[Feedback]: Enchantment ideas for the multi-audio Crunchyroll (or any video)

Burve commented 8 months ago

Type

Both

Suggestion

I found this project recently because of the DRM drama. Since it works while yt-dlp does not, I have noticed a few issues and fixed them in my custom app. One of the issues that I noticed right away is proper multi-audio support.

I did try only a few shows, and I noticed that sometimes both languages (Eng and Jap, that I tried) downloaded, but only the first language stayed because the lengths of them both are not the same. My assumption (without checking the code) is that if both videos are the same length, then they are merged, but if the length is not the same, then merge silently fails.

In reality, CR videos between languages often have different sizes (except for some of the latest ones), with the reason being that different languages have different logos at the start of the video, and then the rest is fine. Sometimes same is also at the end, but mostly at the beginning.

I got some code (in Python, not typescript) that can combine around 95% of CR videos automagically and 99% with a little manual tweaking (there are always some with extra clips in the middle of the video, and I never figured that out).

If something is of Interest (and I would like to help improve this app to the levels I had my personal app with yt-dlp before DRM), then I am willing to share general logic ideas or even some Python code.

Please let me know if that might be interesting.

P.S. Another big issue I have noticed about problems with the same language double subtitles, but I will create separate ticked about that.

Jaynator495 commented 8 months ago

You can actually use --syncTiming, and for most videos it will sync the audio timing to the video (assuming I remembered to implement it for MPDs). I would like to hear how it was working/the general ideas in your python script though, as it may help to improve the syncTiming flag.
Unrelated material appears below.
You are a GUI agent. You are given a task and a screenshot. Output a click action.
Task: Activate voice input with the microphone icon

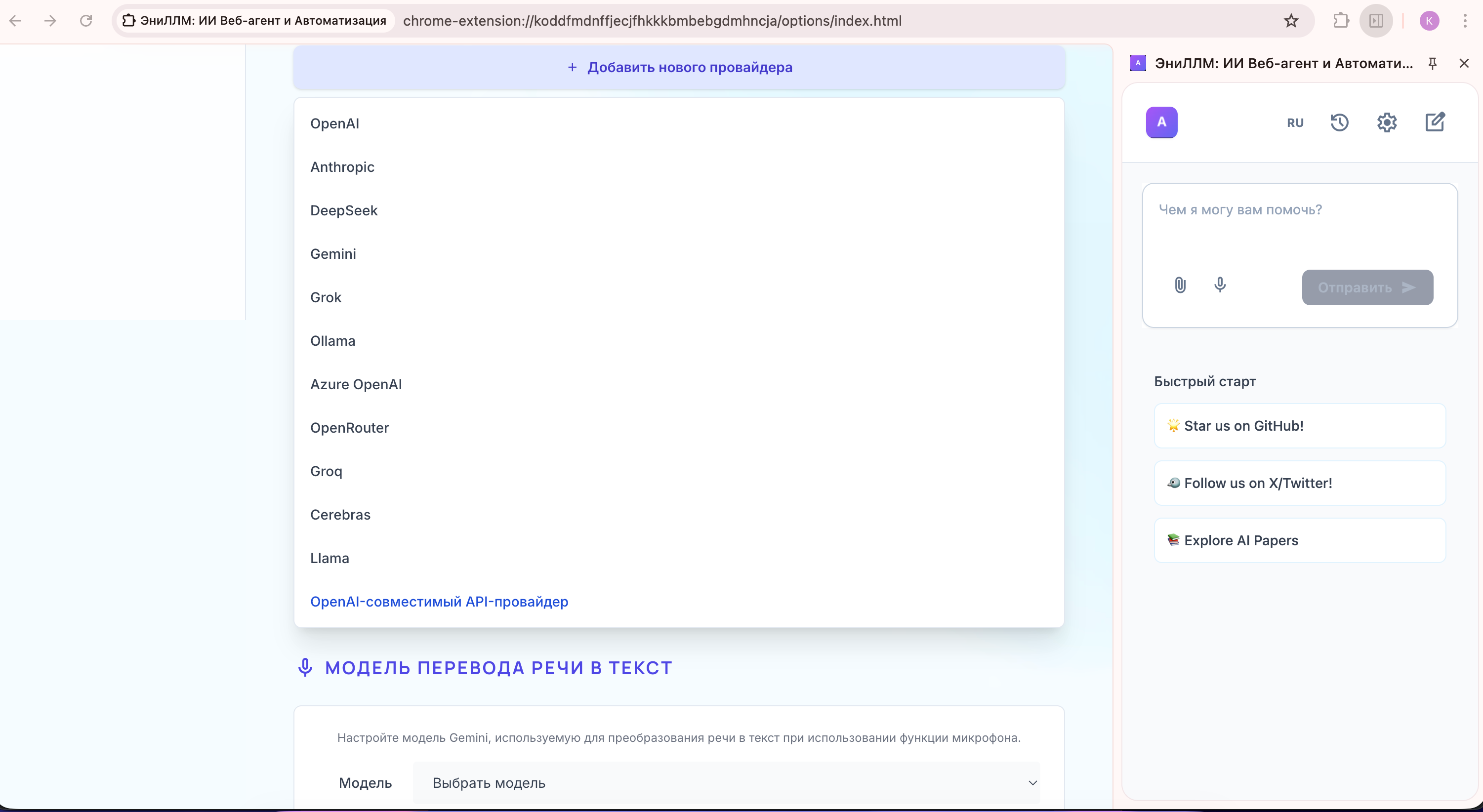(x=1221, y=285)
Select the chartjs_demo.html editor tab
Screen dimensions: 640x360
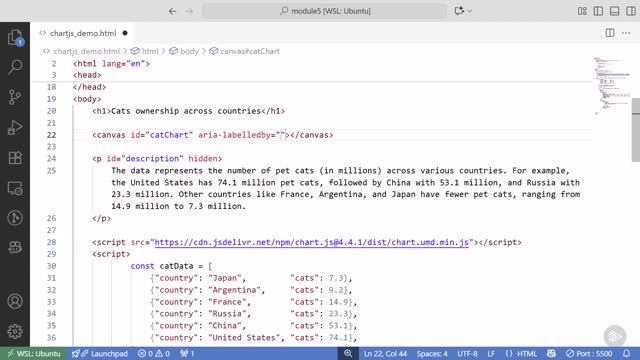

Alternatively, if you want to keep all the videos, that's also a flag (--keepAllVideos). You can also choose to just not download the extra videos with the --dlVideoOnce flag. I definitely recommend checking over the available flags in the documentation: https://github.com/anidl/multi-downloader-nx/blob/master/docs/DOCUMENTATION.md

Burve commented 8 months ago

It is good to know about some commands. I started with GUI, but I need to check CLI also.

Short version of audio sync.

Because audio comes in different languages, I decided that it is hard to do by audio, so I did it all by video. My assumption is - as long as I can match video frames, Audio will be fine.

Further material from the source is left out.